Luego un clamor de la multitud que se agolpaba en las calles se extendió como una mancha de aceite sobre el agua. Pero para Liviano todo aquello era secundario: pudo ver que sus hombres de vanguardia, que se habían detenido por unos instantes por culpa de aquella inoportuna mujer, obligando a su vez a que el resto de pretorianos se detuviera también, volvían a avanzar. Y eso para él era lo único importante. Ya deberían haber resuelto el problema de la mujer que se interponía en su ruta.

El tribuno regresó junto a Liviano para informar. Venía con la espada desenfundada manchada de sangre.

Celer, tremendamente asustado, pues había escuchado la conversación anterior y temía enormemente por la vida de Menenia, miraba hacia aquella espada y se esforzaba por entender las palabras que intercambiaban en ese momento el jefe del pretorio y su subordinado, pero no le resultó posible porque la plebe seguía insultando o clamando por justicia. Continuaban caminando. El tribuno retornaba hacia la vanguardia y el jefe del pretorio miraba al suelo como si no estuviera satisfecho con lo que había ocurrido. Pero los gritos estaban cambiando a medida que avanzaban y Celer pudo oír con nitidez lo que clamaba el pueblo.

—¡La han matado! ¡Esos miserables la han matado! ¡Dioses!

—¡Por Cástor y Pólux! ¡Por Hércules! ¡La han matado!

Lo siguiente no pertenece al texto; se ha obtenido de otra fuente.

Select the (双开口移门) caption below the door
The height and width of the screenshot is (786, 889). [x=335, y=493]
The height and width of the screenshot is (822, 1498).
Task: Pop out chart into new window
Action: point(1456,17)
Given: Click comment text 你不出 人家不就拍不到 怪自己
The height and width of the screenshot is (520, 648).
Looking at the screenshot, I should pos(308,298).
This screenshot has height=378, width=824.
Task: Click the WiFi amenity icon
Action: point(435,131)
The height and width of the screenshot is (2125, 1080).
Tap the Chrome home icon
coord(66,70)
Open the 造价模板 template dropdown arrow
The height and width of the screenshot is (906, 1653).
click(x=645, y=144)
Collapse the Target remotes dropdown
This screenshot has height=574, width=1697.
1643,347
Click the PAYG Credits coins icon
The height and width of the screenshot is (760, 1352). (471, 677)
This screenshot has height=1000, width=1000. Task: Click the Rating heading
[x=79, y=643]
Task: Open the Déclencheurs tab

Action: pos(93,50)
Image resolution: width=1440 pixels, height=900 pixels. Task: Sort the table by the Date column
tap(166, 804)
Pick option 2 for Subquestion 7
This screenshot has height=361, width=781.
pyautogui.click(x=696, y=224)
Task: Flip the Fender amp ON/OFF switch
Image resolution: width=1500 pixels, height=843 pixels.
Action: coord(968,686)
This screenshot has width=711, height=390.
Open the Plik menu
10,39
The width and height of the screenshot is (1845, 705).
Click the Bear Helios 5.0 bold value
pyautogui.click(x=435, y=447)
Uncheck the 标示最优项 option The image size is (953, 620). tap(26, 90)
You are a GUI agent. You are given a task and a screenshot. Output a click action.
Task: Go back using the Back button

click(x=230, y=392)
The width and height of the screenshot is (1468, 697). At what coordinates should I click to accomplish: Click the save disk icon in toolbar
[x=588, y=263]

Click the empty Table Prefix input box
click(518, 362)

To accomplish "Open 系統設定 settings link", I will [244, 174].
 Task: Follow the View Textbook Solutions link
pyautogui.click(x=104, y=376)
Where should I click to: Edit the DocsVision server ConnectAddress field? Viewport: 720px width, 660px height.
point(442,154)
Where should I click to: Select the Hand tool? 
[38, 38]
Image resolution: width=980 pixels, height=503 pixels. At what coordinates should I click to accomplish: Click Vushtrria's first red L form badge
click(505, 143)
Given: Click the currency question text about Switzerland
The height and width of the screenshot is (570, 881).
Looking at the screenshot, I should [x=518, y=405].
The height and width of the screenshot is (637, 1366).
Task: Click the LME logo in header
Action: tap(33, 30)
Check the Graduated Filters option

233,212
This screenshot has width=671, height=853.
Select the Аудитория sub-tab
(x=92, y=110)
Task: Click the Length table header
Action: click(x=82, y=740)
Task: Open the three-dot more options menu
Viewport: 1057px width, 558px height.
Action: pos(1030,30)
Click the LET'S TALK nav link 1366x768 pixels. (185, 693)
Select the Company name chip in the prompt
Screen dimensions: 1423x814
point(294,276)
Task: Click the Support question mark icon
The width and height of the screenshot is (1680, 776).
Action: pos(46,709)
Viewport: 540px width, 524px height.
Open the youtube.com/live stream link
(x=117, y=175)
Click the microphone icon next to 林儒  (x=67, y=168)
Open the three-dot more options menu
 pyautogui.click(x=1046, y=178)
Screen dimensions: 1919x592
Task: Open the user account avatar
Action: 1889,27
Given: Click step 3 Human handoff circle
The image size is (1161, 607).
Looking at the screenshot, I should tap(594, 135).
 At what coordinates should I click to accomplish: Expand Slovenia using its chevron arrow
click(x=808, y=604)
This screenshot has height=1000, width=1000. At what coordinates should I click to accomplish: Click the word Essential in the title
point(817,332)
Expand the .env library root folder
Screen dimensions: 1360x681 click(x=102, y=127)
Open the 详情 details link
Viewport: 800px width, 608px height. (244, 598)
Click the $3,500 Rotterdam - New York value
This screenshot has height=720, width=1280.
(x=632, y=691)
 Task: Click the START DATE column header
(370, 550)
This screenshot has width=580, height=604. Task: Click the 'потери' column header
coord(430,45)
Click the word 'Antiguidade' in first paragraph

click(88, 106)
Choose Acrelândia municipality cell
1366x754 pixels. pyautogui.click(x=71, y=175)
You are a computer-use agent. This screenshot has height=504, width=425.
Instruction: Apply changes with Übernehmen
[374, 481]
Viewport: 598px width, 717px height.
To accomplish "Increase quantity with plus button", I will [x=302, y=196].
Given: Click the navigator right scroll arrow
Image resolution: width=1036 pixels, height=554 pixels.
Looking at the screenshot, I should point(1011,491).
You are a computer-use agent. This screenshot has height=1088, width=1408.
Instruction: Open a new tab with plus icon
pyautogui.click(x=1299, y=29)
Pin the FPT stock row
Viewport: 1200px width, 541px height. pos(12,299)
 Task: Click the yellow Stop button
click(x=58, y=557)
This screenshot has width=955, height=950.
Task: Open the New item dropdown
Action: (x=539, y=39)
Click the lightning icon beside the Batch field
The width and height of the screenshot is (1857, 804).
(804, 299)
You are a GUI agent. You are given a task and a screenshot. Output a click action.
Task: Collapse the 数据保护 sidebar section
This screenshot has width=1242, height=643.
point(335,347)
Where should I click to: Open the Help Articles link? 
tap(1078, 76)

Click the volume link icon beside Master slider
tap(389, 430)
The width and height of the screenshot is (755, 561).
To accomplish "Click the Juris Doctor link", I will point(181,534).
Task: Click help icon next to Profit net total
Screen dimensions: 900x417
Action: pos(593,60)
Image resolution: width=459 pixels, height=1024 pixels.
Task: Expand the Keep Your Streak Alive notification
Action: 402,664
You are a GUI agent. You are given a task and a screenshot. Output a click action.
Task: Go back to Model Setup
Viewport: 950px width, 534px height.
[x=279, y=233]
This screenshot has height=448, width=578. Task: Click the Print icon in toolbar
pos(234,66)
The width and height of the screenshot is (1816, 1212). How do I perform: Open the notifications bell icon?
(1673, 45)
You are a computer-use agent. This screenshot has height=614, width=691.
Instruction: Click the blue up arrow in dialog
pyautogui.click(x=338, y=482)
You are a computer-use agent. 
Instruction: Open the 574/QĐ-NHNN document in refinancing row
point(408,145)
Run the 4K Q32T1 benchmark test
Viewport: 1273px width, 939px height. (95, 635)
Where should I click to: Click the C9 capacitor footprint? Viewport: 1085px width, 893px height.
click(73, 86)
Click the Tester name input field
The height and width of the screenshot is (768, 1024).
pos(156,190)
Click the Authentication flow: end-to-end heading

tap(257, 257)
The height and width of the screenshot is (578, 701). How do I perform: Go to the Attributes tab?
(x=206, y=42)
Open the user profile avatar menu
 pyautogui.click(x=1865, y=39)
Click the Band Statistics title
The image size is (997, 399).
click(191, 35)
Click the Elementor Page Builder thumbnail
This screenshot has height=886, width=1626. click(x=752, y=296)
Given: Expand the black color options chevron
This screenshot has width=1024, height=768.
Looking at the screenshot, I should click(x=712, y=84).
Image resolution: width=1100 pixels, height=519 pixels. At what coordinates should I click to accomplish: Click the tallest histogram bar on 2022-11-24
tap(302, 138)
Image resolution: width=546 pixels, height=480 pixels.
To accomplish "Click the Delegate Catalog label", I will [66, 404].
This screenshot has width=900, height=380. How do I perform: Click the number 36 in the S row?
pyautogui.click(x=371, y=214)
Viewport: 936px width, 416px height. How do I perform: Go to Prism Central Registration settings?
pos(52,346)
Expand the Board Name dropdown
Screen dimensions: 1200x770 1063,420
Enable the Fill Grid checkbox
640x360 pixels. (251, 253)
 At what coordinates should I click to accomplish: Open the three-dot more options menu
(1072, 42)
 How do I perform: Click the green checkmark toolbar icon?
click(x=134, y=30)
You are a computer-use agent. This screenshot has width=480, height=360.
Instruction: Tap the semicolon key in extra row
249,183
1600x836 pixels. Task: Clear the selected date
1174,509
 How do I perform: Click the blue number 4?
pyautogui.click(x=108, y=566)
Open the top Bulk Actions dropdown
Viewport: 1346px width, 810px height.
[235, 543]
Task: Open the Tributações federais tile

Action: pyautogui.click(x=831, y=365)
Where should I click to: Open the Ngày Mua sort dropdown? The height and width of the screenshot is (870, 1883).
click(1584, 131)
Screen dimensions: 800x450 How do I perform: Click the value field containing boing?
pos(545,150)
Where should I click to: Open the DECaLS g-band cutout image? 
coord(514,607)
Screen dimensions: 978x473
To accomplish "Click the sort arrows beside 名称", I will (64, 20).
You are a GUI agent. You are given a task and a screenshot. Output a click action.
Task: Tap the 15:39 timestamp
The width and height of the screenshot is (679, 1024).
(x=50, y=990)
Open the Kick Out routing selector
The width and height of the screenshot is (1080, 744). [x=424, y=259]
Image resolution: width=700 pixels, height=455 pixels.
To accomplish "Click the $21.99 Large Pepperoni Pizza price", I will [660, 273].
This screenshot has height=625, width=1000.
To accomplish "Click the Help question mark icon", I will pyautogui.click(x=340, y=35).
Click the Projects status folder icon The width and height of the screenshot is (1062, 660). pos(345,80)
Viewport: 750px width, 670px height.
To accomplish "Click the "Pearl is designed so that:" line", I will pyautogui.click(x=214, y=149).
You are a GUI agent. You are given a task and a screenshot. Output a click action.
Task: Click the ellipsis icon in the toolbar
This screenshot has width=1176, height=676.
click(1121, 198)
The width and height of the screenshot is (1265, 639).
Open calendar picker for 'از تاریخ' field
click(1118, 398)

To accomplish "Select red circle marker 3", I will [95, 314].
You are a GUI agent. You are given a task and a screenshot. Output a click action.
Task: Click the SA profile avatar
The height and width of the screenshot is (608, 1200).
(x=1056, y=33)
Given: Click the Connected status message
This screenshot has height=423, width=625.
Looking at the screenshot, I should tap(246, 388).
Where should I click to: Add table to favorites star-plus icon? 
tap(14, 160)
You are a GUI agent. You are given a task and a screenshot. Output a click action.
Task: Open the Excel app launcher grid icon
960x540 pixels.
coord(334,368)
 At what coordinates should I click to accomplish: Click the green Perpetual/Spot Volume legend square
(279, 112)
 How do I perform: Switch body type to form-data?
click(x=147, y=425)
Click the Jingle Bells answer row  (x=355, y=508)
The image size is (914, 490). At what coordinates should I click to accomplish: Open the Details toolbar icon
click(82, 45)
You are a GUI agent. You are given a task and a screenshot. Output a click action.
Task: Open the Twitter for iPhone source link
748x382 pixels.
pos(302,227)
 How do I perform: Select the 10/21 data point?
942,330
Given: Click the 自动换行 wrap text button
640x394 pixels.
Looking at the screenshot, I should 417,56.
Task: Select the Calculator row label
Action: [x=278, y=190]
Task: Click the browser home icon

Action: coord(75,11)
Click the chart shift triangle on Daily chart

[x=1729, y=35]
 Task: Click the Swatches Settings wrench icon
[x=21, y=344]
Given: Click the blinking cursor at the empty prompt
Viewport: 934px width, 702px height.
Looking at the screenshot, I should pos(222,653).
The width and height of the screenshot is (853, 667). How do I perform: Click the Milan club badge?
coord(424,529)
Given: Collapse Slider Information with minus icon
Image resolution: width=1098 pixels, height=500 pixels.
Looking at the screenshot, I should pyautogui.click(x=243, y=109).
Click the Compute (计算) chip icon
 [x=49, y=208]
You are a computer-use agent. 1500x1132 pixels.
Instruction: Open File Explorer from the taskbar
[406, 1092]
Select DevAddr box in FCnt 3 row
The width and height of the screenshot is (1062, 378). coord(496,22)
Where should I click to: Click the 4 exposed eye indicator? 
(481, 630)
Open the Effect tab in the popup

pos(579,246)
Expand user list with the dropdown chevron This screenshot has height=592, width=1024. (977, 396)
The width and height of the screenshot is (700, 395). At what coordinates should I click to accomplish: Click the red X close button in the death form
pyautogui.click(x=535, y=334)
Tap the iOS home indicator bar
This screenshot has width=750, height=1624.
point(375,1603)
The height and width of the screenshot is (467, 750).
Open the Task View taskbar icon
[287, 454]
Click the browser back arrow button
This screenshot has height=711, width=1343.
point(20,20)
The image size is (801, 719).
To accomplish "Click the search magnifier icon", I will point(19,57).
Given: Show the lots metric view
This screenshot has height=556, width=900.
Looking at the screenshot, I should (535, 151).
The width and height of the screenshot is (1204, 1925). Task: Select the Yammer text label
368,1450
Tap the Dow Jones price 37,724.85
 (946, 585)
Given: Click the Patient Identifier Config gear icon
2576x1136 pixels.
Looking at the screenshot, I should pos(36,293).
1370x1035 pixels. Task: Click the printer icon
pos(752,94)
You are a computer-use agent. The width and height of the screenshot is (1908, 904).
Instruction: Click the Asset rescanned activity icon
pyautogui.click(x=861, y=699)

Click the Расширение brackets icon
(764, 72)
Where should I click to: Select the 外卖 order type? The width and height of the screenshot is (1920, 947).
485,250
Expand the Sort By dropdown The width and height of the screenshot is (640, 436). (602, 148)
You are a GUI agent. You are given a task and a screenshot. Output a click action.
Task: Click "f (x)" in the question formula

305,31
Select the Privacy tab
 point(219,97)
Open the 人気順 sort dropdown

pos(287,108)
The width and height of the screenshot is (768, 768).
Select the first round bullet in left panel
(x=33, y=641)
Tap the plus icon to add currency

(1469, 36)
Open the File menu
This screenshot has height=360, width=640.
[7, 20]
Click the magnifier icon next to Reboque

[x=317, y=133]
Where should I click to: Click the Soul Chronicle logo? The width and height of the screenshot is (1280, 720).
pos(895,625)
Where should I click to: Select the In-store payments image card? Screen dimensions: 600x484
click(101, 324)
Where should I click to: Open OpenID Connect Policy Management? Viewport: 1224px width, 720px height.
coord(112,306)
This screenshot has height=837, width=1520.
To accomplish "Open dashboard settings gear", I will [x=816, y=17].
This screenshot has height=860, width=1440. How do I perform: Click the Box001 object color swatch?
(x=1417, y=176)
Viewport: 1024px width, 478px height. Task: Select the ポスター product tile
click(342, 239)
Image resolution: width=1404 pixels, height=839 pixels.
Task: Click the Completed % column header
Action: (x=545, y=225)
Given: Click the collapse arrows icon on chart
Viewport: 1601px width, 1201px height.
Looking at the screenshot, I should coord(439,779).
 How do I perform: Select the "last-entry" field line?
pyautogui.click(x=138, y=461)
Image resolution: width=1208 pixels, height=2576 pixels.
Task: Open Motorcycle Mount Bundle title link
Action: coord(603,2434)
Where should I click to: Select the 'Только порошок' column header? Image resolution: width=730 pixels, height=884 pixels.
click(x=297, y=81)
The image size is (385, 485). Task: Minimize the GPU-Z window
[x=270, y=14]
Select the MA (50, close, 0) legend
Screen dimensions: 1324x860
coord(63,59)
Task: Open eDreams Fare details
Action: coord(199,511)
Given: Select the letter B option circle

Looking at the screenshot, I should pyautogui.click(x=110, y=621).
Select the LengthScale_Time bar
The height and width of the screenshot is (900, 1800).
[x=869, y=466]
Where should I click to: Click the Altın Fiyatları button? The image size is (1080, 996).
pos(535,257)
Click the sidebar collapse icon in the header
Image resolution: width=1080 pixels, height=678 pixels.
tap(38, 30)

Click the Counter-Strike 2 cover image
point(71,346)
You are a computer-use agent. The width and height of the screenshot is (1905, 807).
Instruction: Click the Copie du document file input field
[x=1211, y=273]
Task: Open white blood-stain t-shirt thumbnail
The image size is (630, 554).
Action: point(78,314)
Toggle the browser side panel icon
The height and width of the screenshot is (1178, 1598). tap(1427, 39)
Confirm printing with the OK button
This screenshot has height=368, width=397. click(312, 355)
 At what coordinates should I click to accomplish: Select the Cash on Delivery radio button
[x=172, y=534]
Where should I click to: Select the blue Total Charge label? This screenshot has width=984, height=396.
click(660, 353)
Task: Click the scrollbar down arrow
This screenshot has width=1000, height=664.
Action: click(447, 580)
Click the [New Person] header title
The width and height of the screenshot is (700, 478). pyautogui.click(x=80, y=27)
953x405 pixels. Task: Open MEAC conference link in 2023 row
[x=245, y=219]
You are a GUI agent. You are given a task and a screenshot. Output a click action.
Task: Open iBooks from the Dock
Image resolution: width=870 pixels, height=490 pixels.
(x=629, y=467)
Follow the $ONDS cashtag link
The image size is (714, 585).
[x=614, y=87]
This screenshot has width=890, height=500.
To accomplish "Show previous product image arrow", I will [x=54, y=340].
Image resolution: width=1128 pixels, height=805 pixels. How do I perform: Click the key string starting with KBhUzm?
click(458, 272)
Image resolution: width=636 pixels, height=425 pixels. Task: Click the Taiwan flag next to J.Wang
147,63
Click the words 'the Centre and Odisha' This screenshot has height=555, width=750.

Y seguían caminando. Los pretorianos pisaban con sus sandalias el suelo de Roma con la potencia inflexible que no se detiene ante nada ni ante nadie. Sólo aquella exhibición de fuerza mantenía a la plebe a ambos lados de la calle, sometida bajo las armas desenfundadas de todos aquellos guardias del emperador.

—¡Miserables, traidores, asesinos! ¡La han matado como a un perro!

Y Celer la vio, tumbada a un lado del camino, desangrándose lentamente, sin que los pretorianos dejaran que nadie se acercara a la muchacha ni tan siquiera para cubrir su rostro.